さまざまな原因で腸管が閉塞し、食物、消化液、ガスなどが通過しなくなる状態です。腹部の差し込むような痛み、腹部膨満、吐き気・嘔吐、排便や排ガスが出ないことなどがみられます。腸閉塞には、腸内容の通過障害が主な単純性腸閉塞と、腸管の血流障害を伴う絞扼性腸閉塞があります。絞扼性腸閉塞では、持続する強い痛み、頻脈、発熱、腹膜刺激症状、尿量減少、ショックなどを伴うことがあり、腸管壊死や穿孔に至る危険があります。

原因

腸管そのものが狭くなったり、外部から圧迫されたり、腸がねじれたりする機械的腸閉塞と、腸の動きが低下・停止する機能的腸閉塞(麻痺性イレウス)があります。
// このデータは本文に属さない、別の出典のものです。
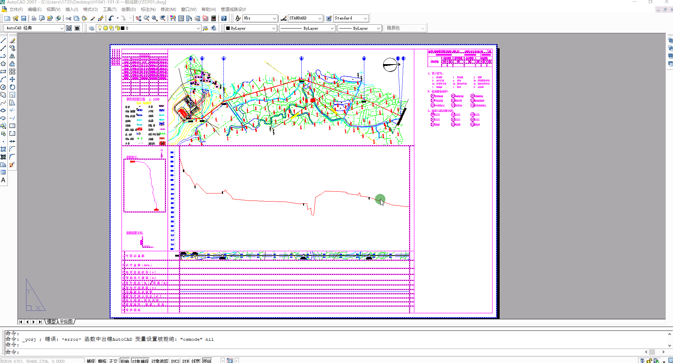Open the 管道线路设计 menu
673x363 pixels.
click(x=233, y=10)
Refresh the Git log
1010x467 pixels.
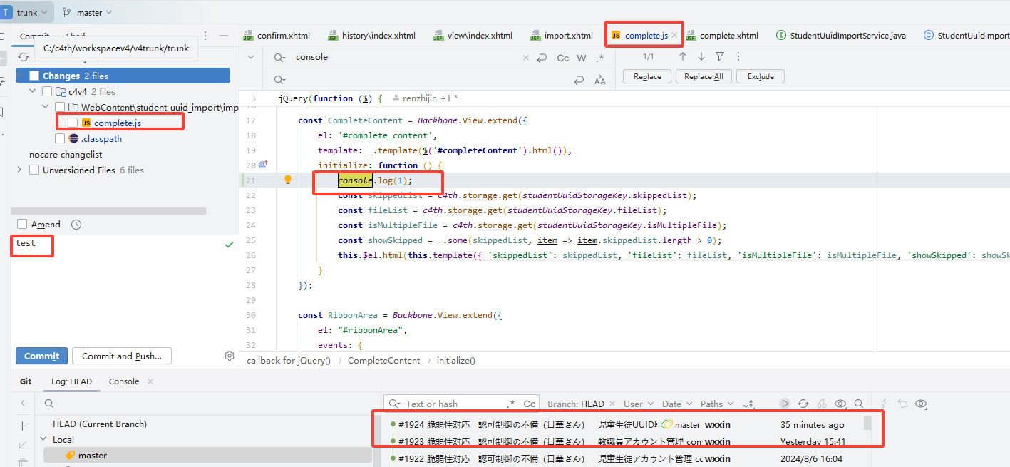803,404
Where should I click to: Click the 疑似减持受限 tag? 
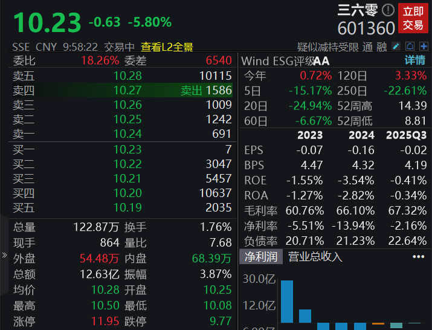(328, 47)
機械的腸閉塞の主な原因には、開腹手術後などの腸管癒着、ヘルニア、大腸がんなどの腫瘍、腸捻転、腸重積、炎症性狭窄、便塊などがあります。麻痺性イレウスは、腹部手術後、腹膜炎、重症感染症、電解質異常、薬剤などで起こることがあります。

治療

原則として入院のうえ、飲食を中止し、点滴で脱水や電解質異常を補正します。必要に応じて鼻から胃管またはイレウス管を入れ、胃や腸の内容物・ガスを減圧します。CTなどで閉塞部位、原因、腸管血流障害の有無を評価します。絞扼性腸閉塞、腸管壊死・穿孔が疑われる場合、腹膜炎がある場合、保存的治療で改善しない場合、腫瘍・ヘルニア・腸捻転など原因への処置が必要な場合には、緊急または予定手術を行います。